Published in Entertainment News

Sir Cliff Richard has survived a secret battle with prostate cancer.

The 85-year-old entertainer has revealed he was diagnosed with the disease after it was picked up by doctors during an insurance check-up ahead of a tour and it has now "gone" as it was spotted early before it could spread.

Cliff opened up about his health crisis during an appearance on TV show Good Morning Britain on Monday (15.12.25), saying: "I was about to embark on a tour which in fact ended this time at the Royal Albert Hall [in London].

"But I was going to Australia and to New Zealand and the promoter said: 'Well we need for your insurance, you need to be checked up for something.'

"They found that I had prostate cancer. But the good fortune was that it was not very old and the other thing is that it has not metastasized.

"Nothing had moved into bones or anything like that."

He went on to add: "The cancer's gone at the moment. I don't know whether it's going to come back. We can't tell those sort of things but we need to, absolutely, I'm convinced, get there, get tested, get checked."
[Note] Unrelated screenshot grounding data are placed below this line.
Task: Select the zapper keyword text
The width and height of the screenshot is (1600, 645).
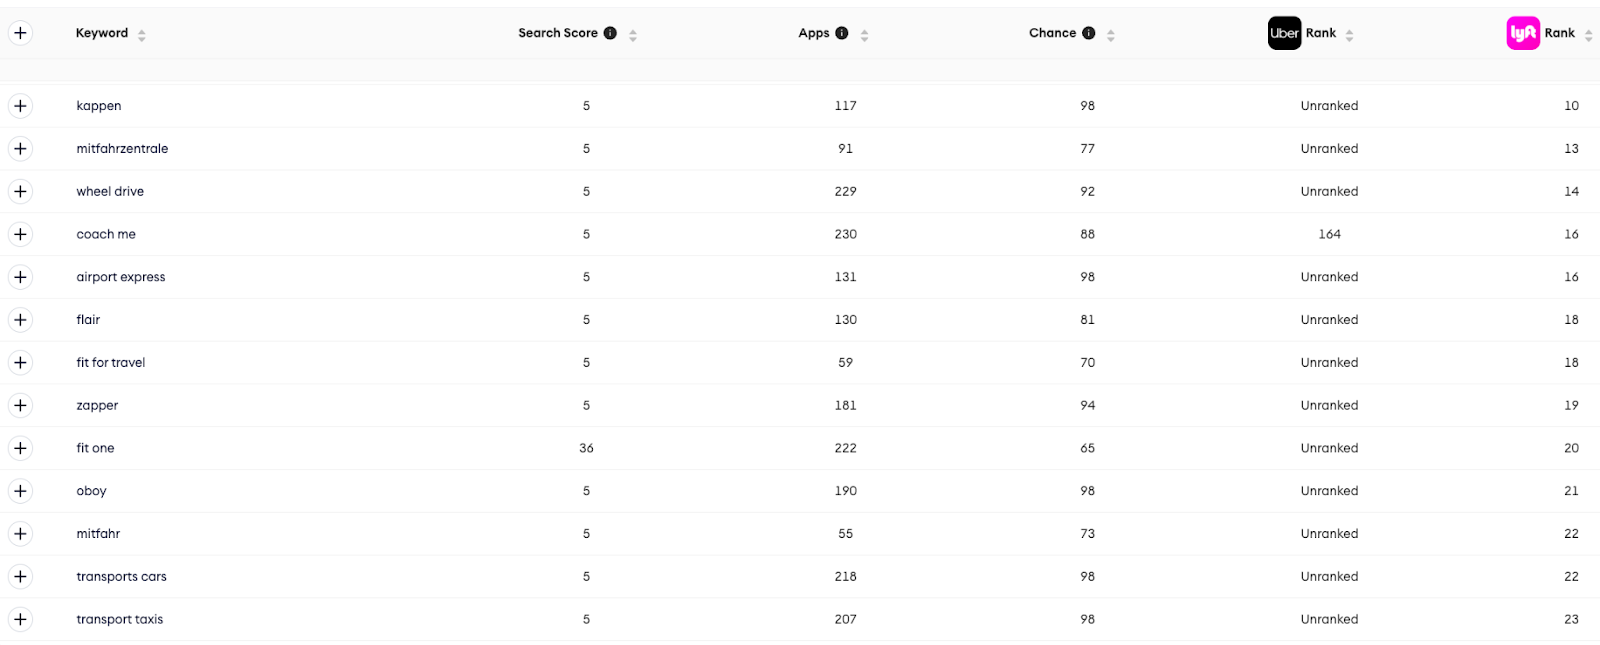Action: pyautogui.click(x=97, y=406)
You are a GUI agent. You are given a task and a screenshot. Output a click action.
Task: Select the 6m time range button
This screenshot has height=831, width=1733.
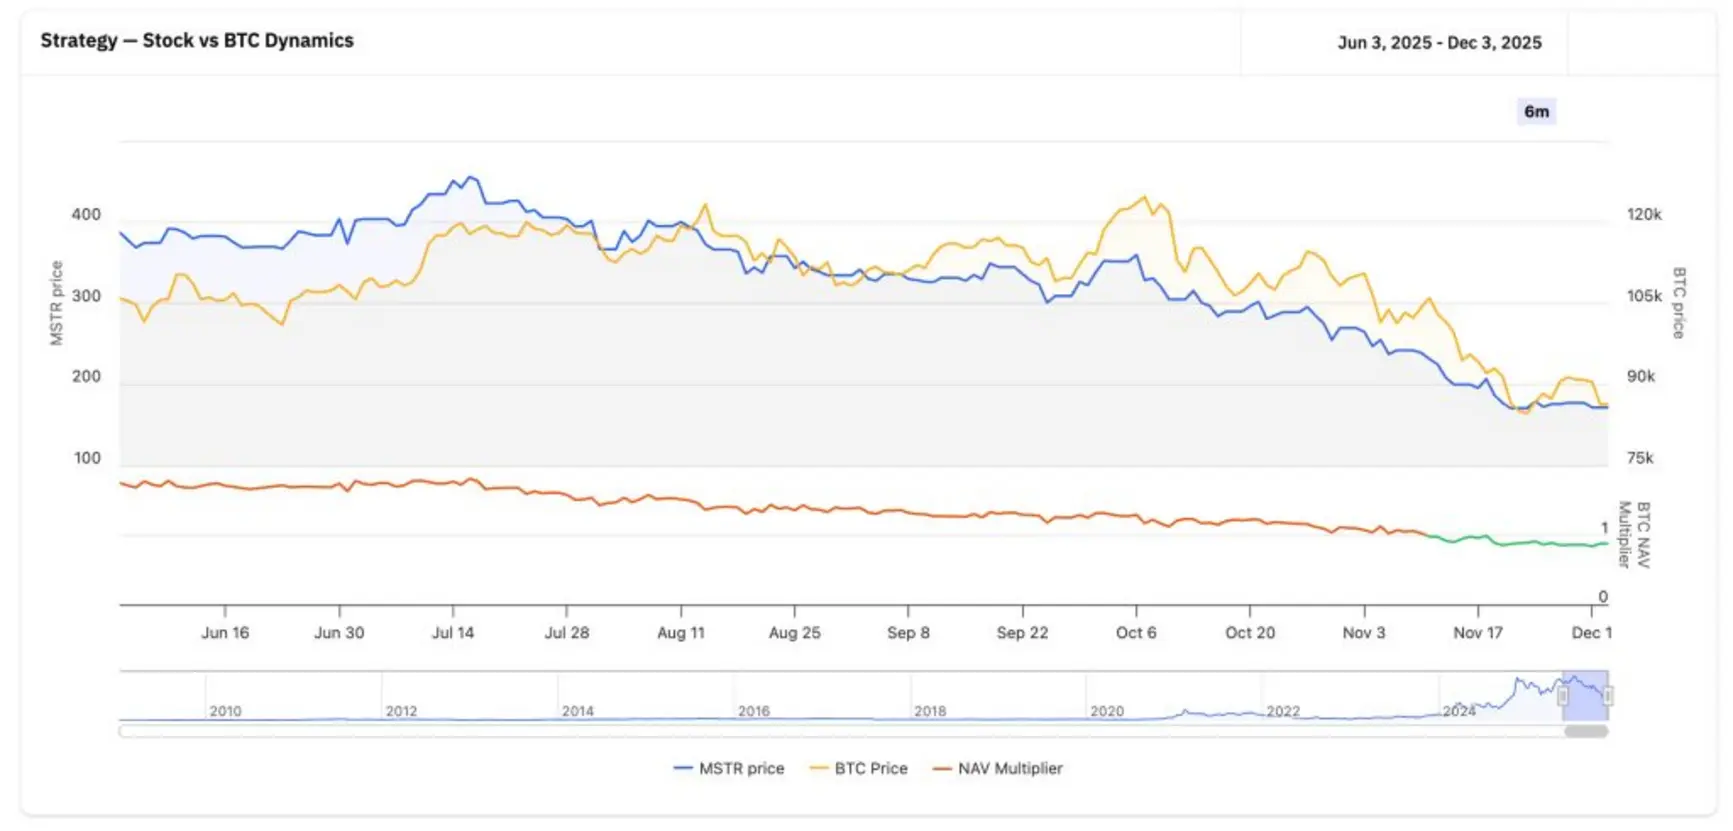(1536, 111)
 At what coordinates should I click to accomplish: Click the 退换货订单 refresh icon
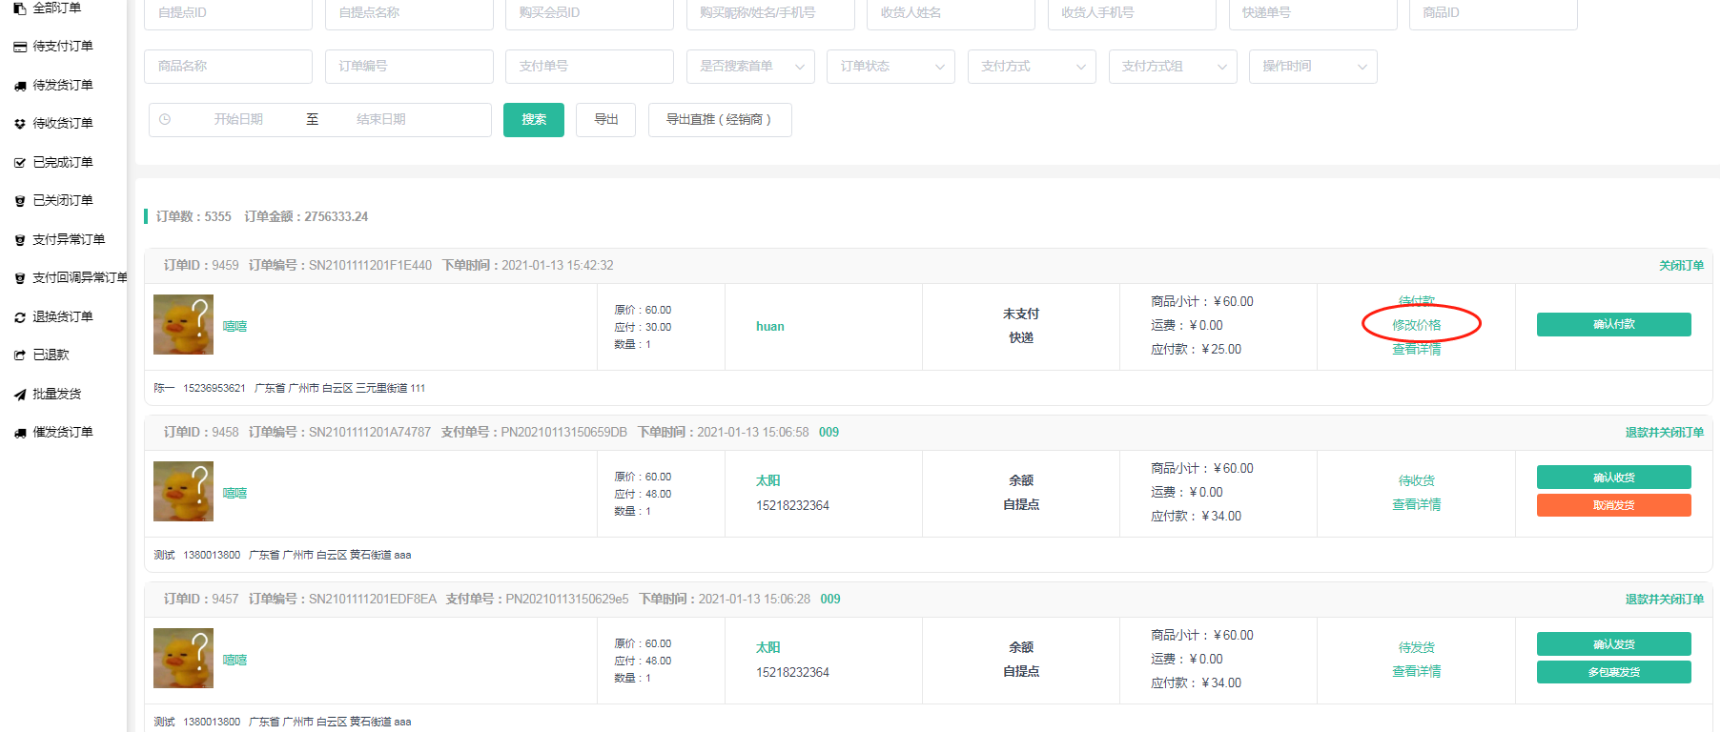[x=20, y=317]
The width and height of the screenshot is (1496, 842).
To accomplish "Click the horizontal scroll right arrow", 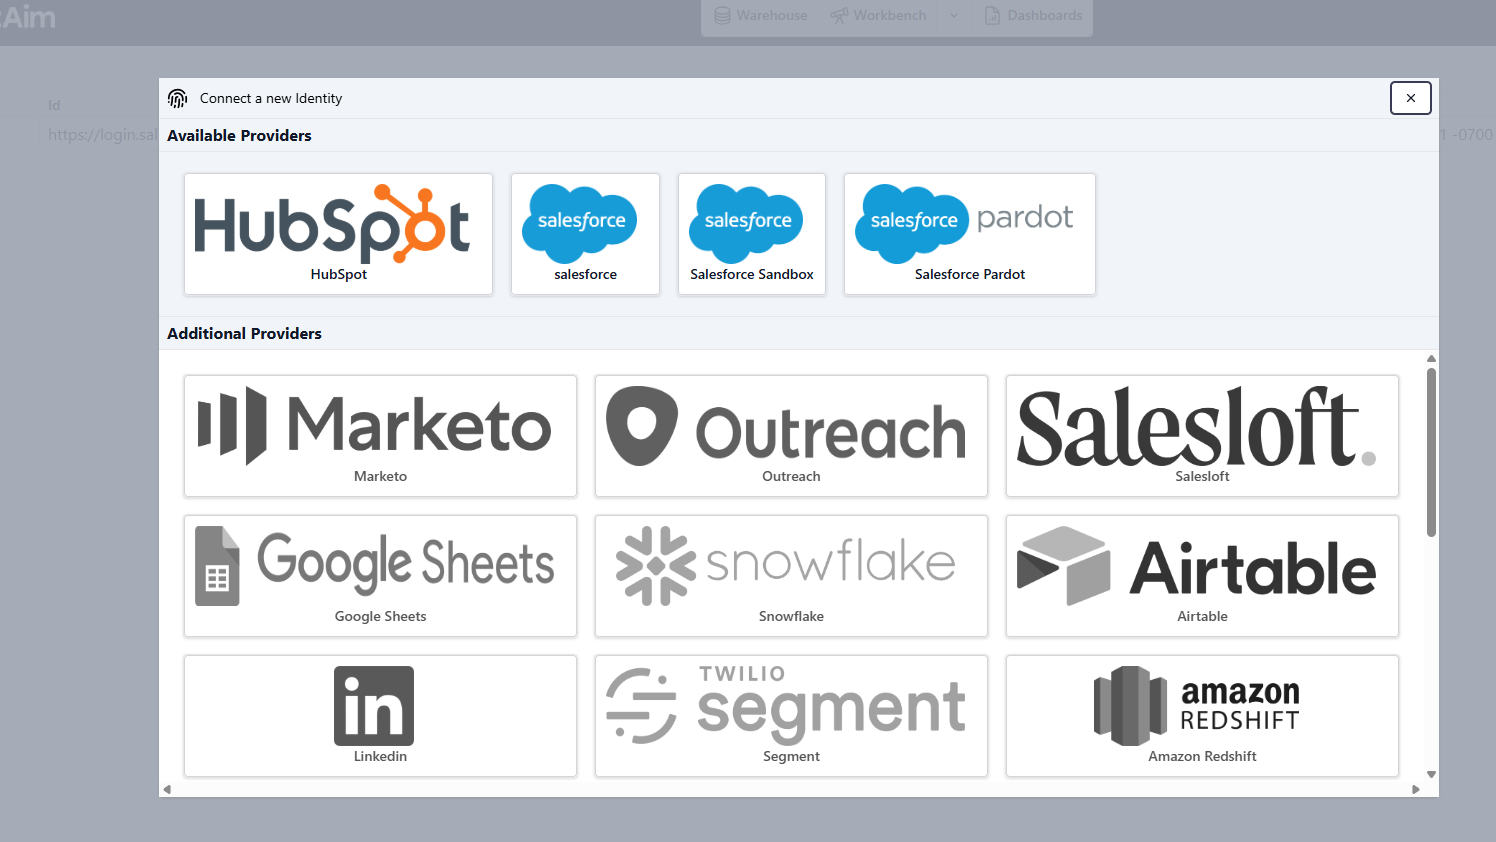I will pyautogui.click(x=1415, y=790).
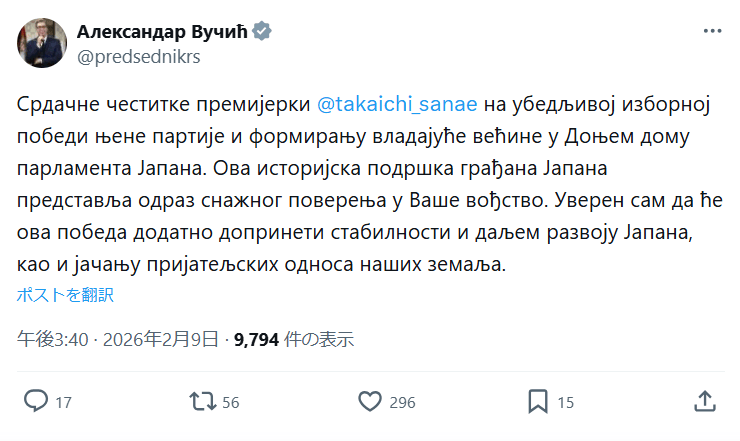Click the repost count 56
This screenshot has width=740, height=441.
(x=230, y=403)
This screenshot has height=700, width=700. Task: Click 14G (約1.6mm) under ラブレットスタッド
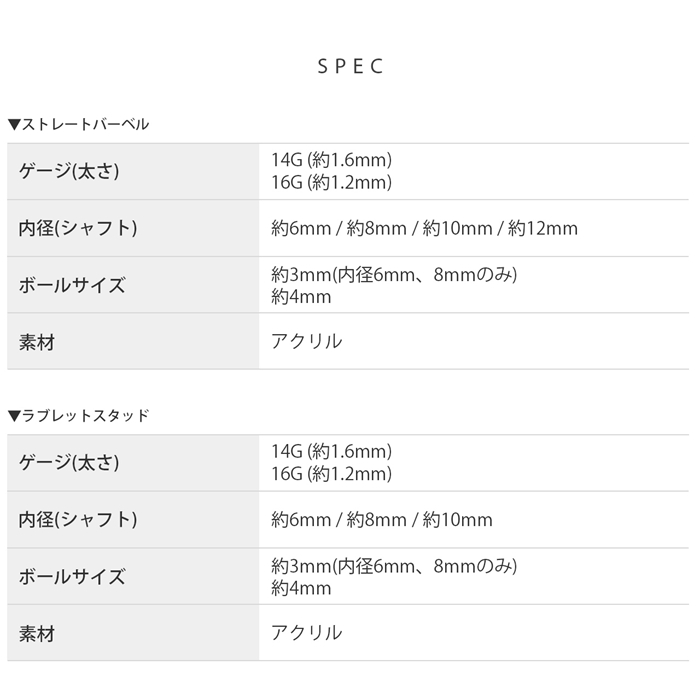coord(331,451)
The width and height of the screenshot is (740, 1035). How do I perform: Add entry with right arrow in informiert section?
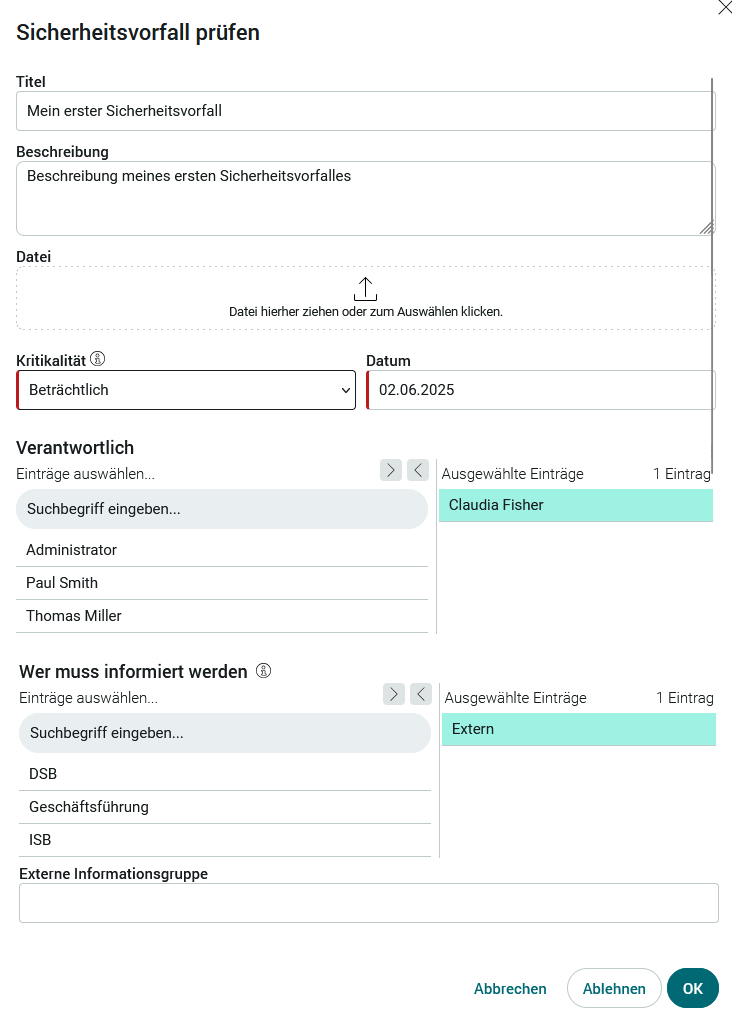coord(394,694)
It comes after the music veteran declared he wouldn't be retiring after his Can't Stop Me Now tour this year.

 

According to The Mirror, he told New Zealand radio station Coast: "I'm sure the audience will see that we - the big band and I - are friends and almost a family when we're on tour.

"So, we'll try and do something that will make it look as though I'm 18! But I'm not. I don't want to be an 85-year-old guy trying to be 18.

"The thing I would have to give up probably at some time is touring. It's very wearing, and you never know when you wake up in the morning whether your voice is still there'.

"I might be dead the next year! So, I don't even think about it anymore. It's one of those things. As I get older maybe I'll become less able to perform, so I can't say."

Cliff previously insisted he will never retire as the word is not "in his vocabulary".

He told The Mirror: "I don't know if I ever want to retire. I don't mind stopping. "Stopping would mean that I could absolutely change my mind any time I wanted to, or phone my office and say, 'Can you get us a couple of nights at the Royal Albert Hall?'

"So, retiring is not in my vocabulary, but stopping is good for me - I can work whenever I want to, if I want to."